Paddon was introduced into motorsport at an early age, his father Chris being a rally driver, beginning his career competing in karting. He competed in his first rally in 2002, at the age of 15. In 2005, he rolled and burnt his car in Rally Canterbury 2005. In 2006 he began competing in the New Zealand Rally Championship in a Mitsubishi Lancer Evolution VIII, winning both the Junior and Rookie titles. In 2007 he made his World Rally Championship debut competing in the Production World Rally Championship category at his home event in New Zealand as a wildcard entry, and then in the Team Jordan entry for Rally GB. In the New Zealand championship he retained his Junior title and came within a point of winning the championship outright. In 2008 he competed in a new Mitsubishi Evo IX, winning the New Zealand title. He also finished 13th overall and fourth in PWRC on his home round of the WRC.

In 2009, Paddon retained his New Zealand title, won the Pacific Cup, and also qualified for the Pirelli Star Driver Asia-Pacific final at the 2009 Rally Australia. Paddon was the fastest of the drivers on the opening day's stages, meaning he won the Pirelli Star Driver scholarship, giving him a fully funded programme for six events of the 2010 World Rally Championship season. Paddon's event got even better when he finished ninth overall, ahead of all of the PWRC regulars. Paddon also won a $50,000 International Rising Stars Scholarship run by Rally of New Zealand, giving him the additional funding needed to complete a full 2010 PWRC campaign in addition to the PSD events.

In 2010, Paddon won the PWRC category of Rally New Zealand in his own Evo IX, finishing 14th overall. He then finished third and second in PWRC on Rally Finland and Rallye Deutschland in the Pirelli Star Driver Evo X.

In 2011, Paddon contested a full PWRC season, consisting of 6 Rounds; Portugal, Argentina, Finland, Australia, Spain and GB. He competed under his newly formed team New Zealand World Rally Team and in a surprising move, Paddon switched to a Subaru for the 2011 season, as he had usually run in a Mitsubishi. Paddon drove a STR11 Subaru Impreza N4 run by Belgian Team Symtech Racing.

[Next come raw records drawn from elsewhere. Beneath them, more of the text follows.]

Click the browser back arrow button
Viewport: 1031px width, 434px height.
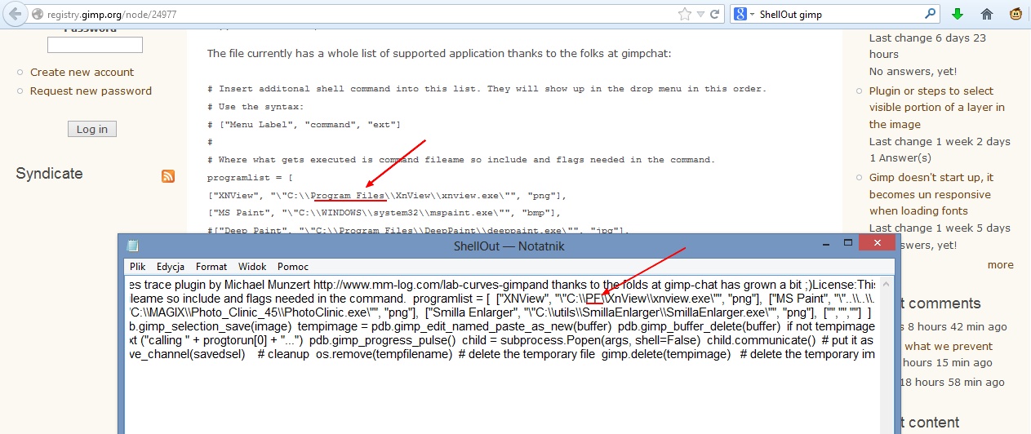(15, 14)
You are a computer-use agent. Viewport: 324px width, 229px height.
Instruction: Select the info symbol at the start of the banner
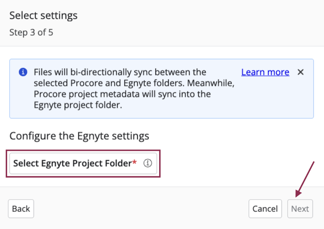[23, 72]
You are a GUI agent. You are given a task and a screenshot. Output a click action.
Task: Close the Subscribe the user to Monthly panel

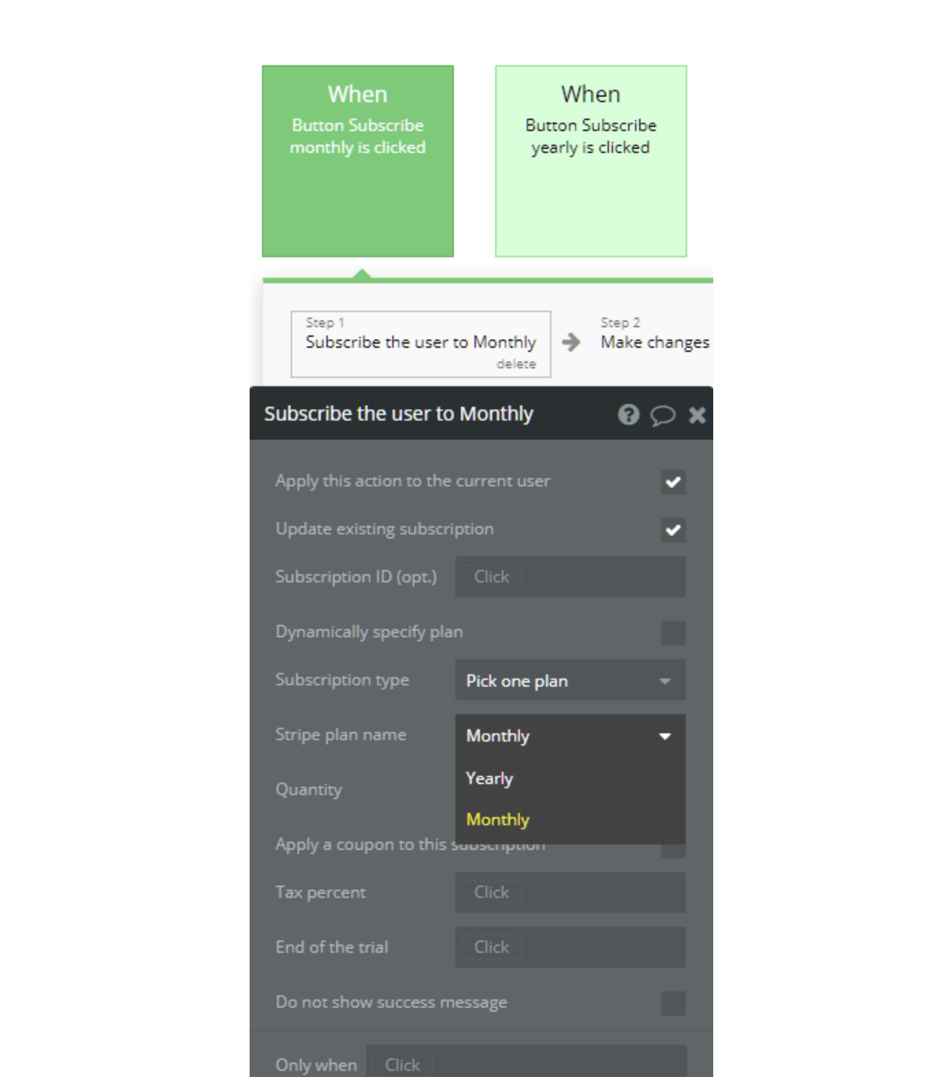pos(697,415)
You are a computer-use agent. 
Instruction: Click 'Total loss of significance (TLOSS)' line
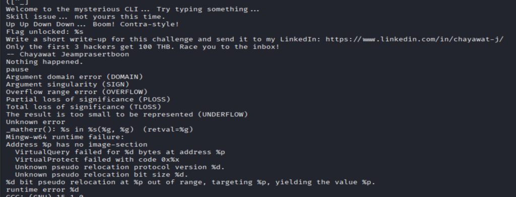83,107
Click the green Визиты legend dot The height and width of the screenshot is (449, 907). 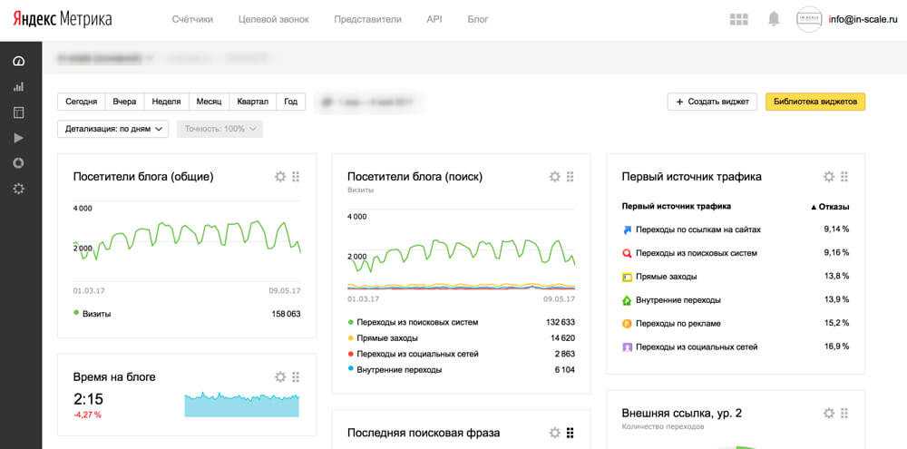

Paddon's 2011 season proved to be a breakthrough as he took 1st place in four rallies consecutively: Portugal, Argentina, Finland and Australia, where he became 2011 P-WRC Champion.

The 2012 season saw Paddon move to the S-WRC championship in a Škoda Fabia S2000. After a 4th place among the S-WRC finishers in Sweden, he took his first S-WRC win in his second rally in the car at 2012 Rally de Portugal, which saw many competitors, including Paddon, have breakdowns.

2014 saw Paddon's first stage win in the World Rally Championship during the Rally Catalunya in Spain.

In 2015, Paddon took his first ever lead of a WRC event in the Rally d'Italia. Paddon was the first New Zealander to lead a World Rally Championship event since Possum Bourne held the lead in the 1999 Rally New Zealand and the first one to do so outside of his country. He finished second overall, behind Sébastien Ogier, after a careful performance and many stage wins.

In 2016, on the 4th round, the YPF Rally Argentina, Paddon took his - and New Zealand's - first WRC win by 13.3 seconds from Sébastien Ogier. His co-driver, John Kennard also became the oldest co-driver to win a WRC round at 57 years of age. Notably and perhaps controversially he celebrated the victory with a black and silver fern flag rather than the flag of New Zealand, following the failed flag referendum held earlier in the year. His intent was to distinguish the New Zealand flag from the Australian flag, where confusions still exists, even when, at the time of the victory, he was not competing against Australian drivers or co-drivers.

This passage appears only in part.